Background Compared to the general population, patients (pts) with psoriatic arthritis (PsA) suffer greater amounts of disability and substantially lower employment rates.1 Few studies have evaluated the association between improvements in workplace and household productivity and symptom relief with available therapies in PsA pts.

Objectives To evaluate the association between improvements in clinical and pt-reported outcomes (PROs) and improvements in productivity in the workplace and at home in PsA pts treated with certolizumab pegol (CZP).

Methods Associations between clinical outcomes or PROs and work and household productivity outcomes were compared using data from the double-blind and placebo-controlled period of RAPID-PsA (to Wk24; NCT01087788).2 Clinical outcomes included achievement of ACR20/50, PsARC and PASI75 responses and DAS28 remission (DAS28<2.6). PROs included achievement of MCID for HAQ-DI (≥0.3 decrease from baseline [BL]), pain (≥10 mm decrease from BL) and fatigue (≥1 decrease from BL). Responders and non-responders at Wk24 for clinical outcomes and PROs were compared in terms of change from BL (CFB) in workplace and household productivity, as assessed using the validated arthritis-specific Work Productivity Survey (WPS).3 Analyses were carried out for pts originally randomized to CZP. Groups were compared using a non-parametric bootstrap-t method. Missing data were imputed using last observation carried forward for WPS outcomes and non-responder imputation for clinical outcomes and PROs.

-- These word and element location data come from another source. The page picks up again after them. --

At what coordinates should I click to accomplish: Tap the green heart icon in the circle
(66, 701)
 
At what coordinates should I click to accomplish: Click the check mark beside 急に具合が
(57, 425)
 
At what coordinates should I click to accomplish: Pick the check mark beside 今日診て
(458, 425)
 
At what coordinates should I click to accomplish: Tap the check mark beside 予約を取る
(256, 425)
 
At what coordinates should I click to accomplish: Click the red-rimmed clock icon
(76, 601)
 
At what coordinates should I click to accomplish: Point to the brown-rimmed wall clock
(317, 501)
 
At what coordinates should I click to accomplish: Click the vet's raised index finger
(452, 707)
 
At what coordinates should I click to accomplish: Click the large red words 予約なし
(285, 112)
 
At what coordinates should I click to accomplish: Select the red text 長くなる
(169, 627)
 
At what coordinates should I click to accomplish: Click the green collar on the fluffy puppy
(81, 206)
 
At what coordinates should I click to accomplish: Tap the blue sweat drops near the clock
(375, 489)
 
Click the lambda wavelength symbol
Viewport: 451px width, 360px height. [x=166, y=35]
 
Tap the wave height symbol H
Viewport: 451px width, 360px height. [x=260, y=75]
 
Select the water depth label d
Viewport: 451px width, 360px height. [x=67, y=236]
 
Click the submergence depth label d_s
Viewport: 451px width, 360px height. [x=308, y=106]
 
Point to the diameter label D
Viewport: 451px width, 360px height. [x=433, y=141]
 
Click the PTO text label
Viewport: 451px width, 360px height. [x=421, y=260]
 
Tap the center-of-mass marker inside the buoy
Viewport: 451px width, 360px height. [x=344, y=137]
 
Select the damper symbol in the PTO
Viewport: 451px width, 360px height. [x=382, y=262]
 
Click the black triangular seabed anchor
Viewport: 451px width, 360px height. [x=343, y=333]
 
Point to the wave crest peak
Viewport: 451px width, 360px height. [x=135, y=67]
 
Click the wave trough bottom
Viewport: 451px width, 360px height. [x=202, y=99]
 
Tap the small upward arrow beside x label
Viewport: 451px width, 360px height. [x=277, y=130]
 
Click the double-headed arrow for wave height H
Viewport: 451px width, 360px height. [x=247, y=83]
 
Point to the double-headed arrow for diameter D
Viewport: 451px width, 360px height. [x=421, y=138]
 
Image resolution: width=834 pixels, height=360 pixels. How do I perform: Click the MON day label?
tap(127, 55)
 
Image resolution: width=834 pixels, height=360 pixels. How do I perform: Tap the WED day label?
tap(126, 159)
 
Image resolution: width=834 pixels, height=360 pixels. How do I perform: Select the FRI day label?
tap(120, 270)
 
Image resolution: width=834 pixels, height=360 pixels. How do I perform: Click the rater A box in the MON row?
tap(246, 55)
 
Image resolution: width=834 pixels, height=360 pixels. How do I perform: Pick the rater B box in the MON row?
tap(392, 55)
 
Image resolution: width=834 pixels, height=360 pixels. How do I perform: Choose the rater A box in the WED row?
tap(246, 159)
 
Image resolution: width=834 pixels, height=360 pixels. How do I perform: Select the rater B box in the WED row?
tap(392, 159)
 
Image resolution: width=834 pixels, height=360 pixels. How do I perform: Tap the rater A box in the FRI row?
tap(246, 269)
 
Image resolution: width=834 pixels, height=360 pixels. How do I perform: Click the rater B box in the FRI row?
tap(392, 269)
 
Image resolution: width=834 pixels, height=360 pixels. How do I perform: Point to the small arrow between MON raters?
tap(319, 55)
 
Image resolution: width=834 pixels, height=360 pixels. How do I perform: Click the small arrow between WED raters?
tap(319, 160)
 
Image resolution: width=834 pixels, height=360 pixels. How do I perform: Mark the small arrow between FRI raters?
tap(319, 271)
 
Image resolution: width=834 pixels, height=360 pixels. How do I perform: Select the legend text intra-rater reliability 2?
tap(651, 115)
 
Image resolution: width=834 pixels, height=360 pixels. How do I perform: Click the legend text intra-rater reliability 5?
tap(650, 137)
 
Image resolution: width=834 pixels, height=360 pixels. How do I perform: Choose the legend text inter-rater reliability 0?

Results 273 CZP pts entering RAPID-PsA were included in Wk24 analyses. 61.9% of pts were employed at Wk24. Overall, pts achieving a clinical or PRO response at Wk24 also reported greater improvements in workplace and household productivity than non-responders (Table). Improvements in both joint and skin symptoms and clinically meaningful reductions in disability, pain and fatigue were associated with improved workplace absenteeism and presenteeism. Responders also reported greater improvements in their participation in family, social and leisure activities (data not shown). Results should be interpreted with caution due to differences in the number of pts between responder and non-responder groups, and because the analyses were not adjusted for differences in BL productivity between these groups.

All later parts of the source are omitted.